Many other scientists and scholars ask what it means to be human besides anthropology, and they often start from a universal definition of humanity.

There are universal facts about humans, things that are true about people in all places and all times. We eat, sleep, breathe, etc.

How important should these universal facts be? Is there one universal definition of the human person that should matter a lot when we seek to understand people’s lives?

What’s in it for me?

Consider the field of economics. Economics is the study of more than just the economy; economists would say that they study people’s behavior, and specifically the choices people make.

Economics assumes that each person is a rational thinker. This is a universal definition of the human person. Specifically

  • Everyone thinks rationally—they reason and deliberate—about what they do.
  • People make choices based on rational thinking.
  • Each individual will tend to choose what gets them the most in return for the least.
    • When faced with a choice, people think “Which of these alternatives will benefit me the most relative to the time, money, effort, or valuable resources that I will give up to acquire it?”

For an economist, each individual seeks a rational maximization of utility.

Are we all rational maximisers? Does it matter if we are?
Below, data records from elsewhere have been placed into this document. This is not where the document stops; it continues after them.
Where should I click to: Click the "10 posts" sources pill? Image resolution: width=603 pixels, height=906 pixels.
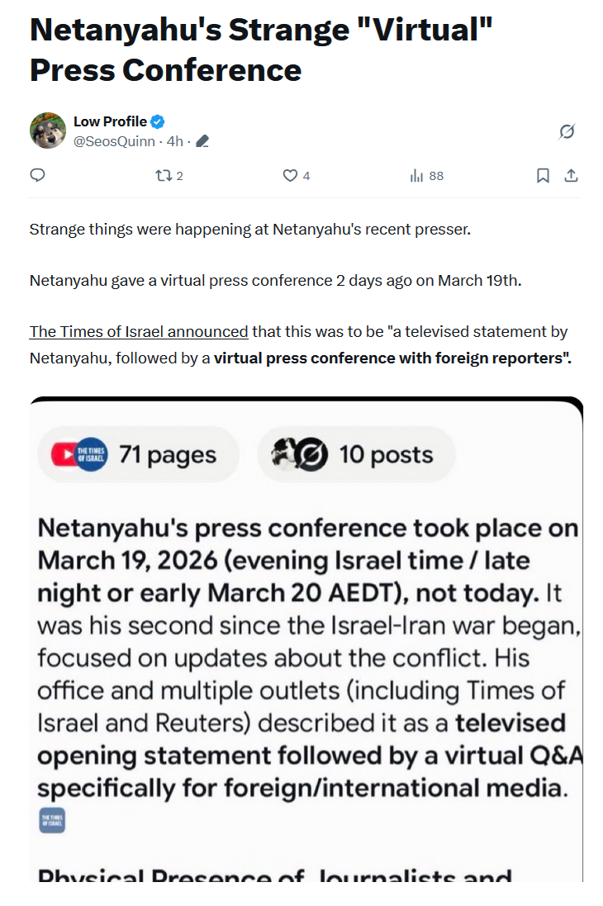click(357, 454)
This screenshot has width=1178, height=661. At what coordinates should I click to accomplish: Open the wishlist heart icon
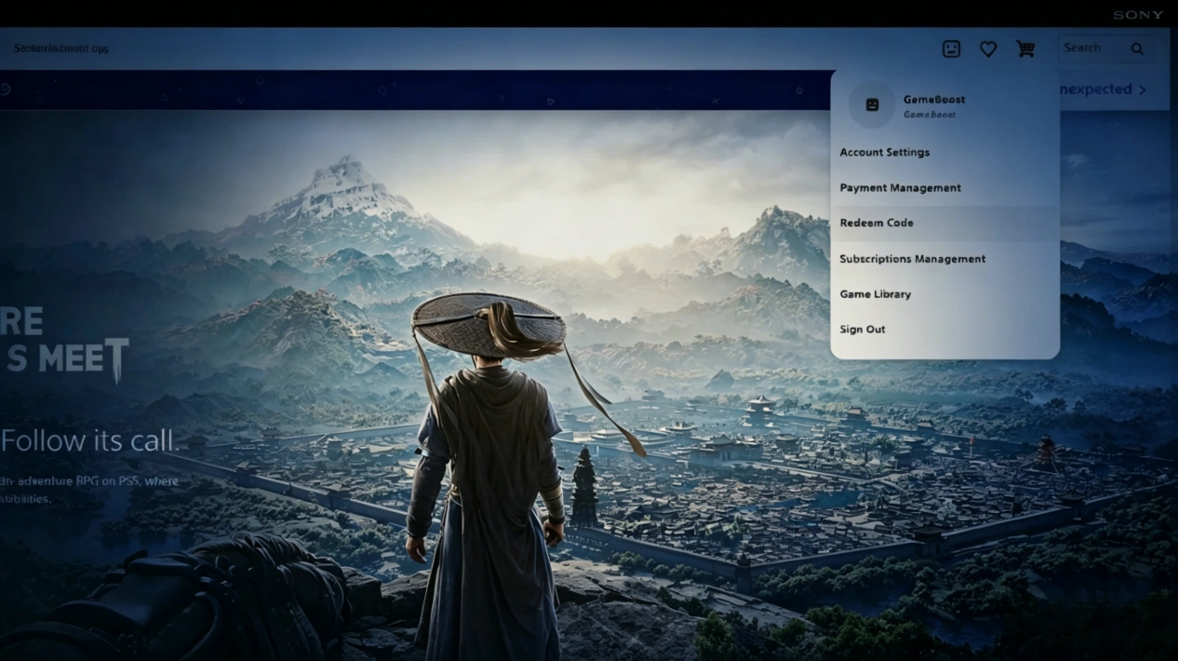point(988,49)
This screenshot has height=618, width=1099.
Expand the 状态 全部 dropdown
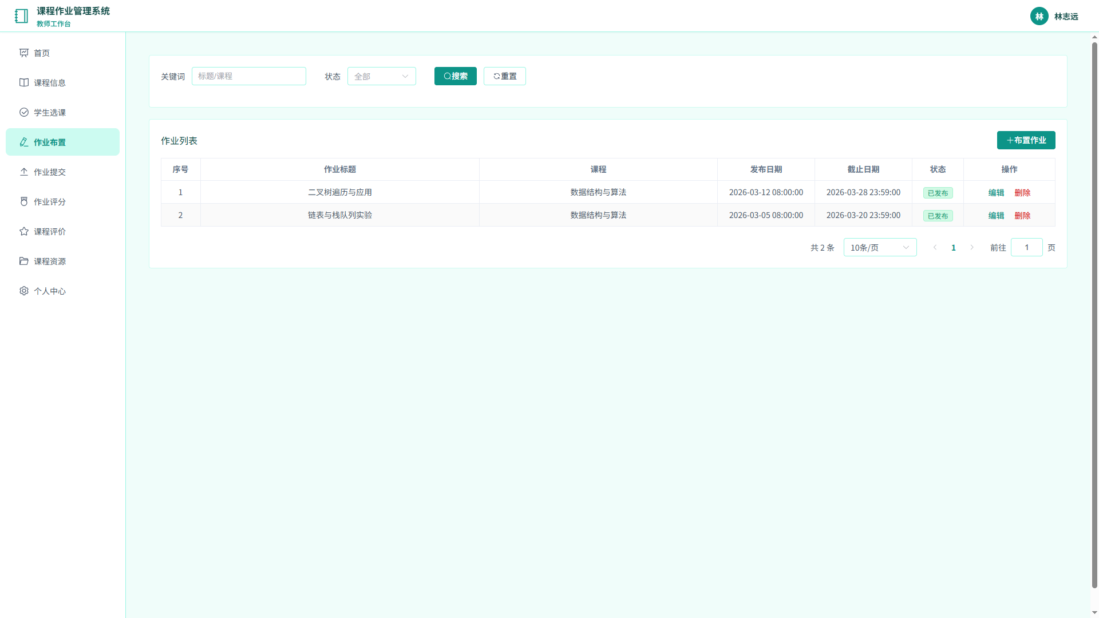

To what extent should we assume that people are rational actors, make means-ends calculations, and make choices in their rational self-interest?

Talk about this. What is your view? What are other people’s views?

What do we assume about people when we assume that they are rational maximisers?

The assumption that each person is a rational actor seems intuitive.

Yet it makes several shaky assumptions:

  • People always see themselves as individuals with a distinct individual self-interest.
  • People value the same things, and have the same idea of what is worthwhile in life.
  • We can measure the value or utility of anything objectively.

While people using a model of human behavior based on assumptions of rationality have complex arguments that consider these problems, the simple version needs deserves skepticism.

The alternative to Homo economicus in anthropology

Anthropology would say that the idea of economic rationality denies “the reality of society” (Polanyi 1947, 115).

No person can exist in isolation, and no person is complete without the input of society and its cultural patterns of thought.

Hence people must always be understood in relation to the cultural context of their actions.

Society, furthermore, is not simply a group of individuals. It is a whole which is greater than the sum of its parts.

Durkheim and Mauss

Emile Durkheim is a founding figure of sociology and anthropology

  • He wanted to analyze society as an objective fact
  • Society is a collective consciousness, like the Borg, from Star Trek (yes).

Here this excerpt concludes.